● **Records**:
********
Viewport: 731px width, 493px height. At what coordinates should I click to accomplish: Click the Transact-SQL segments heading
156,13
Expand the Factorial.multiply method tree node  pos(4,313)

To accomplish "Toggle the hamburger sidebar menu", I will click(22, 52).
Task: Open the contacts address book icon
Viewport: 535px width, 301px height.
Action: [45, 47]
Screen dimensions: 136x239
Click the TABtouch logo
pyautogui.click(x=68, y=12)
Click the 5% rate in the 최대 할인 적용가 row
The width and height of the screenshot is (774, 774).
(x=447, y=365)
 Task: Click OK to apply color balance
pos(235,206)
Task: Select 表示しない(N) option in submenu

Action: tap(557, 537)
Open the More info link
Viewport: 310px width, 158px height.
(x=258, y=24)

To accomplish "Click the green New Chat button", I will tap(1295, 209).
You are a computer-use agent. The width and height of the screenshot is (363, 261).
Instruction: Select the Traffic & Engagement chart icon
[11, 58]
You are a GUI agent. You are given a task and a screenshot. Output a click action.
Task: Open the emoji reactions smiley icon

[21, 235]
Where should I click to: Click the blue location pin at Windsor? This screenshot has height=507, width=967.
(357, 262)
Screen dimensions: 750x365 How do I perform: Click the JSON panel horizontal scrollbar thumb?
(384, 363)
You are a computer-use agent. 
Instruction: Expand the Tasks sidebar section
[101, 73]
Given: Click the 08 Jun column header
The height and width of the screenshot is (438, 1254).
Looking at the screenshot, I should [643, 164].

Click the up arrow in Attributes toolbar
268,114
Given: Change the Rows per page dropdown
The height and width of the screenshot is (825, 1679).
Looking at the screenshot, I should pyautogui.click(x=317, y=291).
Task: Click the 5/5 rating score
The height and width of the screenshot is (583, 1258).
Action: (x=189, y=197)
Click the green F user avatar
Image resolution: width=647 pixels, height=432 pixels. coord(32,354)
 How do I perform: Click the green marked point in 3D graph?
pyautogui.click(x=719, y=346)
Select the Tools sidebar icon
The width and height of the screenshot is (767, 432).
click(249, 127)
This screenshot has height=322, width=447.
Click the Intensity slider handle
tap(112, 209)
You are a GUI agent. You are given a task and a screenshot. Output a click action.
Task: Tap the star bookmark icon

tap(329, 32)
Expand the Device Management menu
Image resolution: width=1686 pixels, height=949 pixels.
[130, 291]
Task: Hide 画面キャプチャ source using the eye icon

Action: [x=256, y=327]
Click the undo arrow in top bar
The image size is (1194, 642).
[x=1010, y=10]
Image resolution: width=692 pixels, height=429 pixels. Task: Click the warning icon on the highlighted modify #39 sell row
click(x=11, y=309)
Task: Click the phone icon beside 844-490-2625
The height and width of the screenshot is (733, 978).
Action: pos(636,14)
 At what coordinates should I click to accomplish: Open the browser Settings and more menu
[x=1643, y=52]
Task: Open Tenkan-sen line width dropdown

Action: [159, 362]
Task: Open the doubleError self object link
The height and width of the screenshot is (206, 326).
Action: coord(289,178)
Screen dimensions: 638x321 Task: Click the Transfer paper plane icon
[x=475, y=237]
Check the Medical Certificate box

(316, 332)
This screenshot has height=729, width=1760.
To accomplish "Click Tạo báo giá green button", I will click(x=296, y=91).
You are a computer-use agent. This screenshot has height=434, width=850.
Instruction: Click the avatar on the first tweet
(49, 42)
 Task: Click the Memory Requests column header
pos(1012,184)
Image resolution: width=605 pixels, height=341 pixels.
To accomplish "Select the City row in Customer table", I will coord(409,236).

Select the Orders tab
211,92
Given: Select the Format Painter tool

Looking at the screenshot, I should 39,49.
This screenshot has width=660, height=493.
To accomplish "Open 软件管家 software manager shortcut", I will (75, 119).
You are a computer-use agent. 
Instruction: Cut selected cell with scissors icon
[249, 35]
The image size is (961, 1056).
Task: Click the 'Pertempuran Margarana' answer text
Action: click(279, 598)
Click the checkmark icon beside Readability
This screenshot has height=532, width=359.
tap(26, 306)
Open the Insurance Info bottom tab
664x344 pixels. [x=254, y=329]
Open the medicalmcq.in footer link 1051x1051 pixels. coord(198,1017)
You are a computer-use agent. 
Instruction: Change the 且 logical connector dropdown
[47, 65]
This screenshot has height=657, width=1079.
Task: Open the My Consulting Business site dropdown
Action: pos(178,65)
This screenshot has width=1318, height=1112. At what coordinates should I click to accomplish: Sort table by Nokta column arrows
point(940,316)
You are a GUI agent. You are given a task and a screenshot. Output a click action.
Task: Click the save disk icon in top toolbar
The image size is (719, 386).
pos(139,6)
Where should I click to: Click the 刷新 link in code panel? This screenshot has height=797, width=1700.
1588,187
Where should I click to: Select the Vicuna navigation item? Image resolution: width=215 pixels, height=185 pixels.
********
● **Set exercise**:
Extract every line of the entries above that contains the word "Expand".

● **Result for this exercise**:
Expand the Factorial.multiply method tree node  pos(4,313)
Instruction: Expand the Tasks sidebar section
Expand the Device Management menu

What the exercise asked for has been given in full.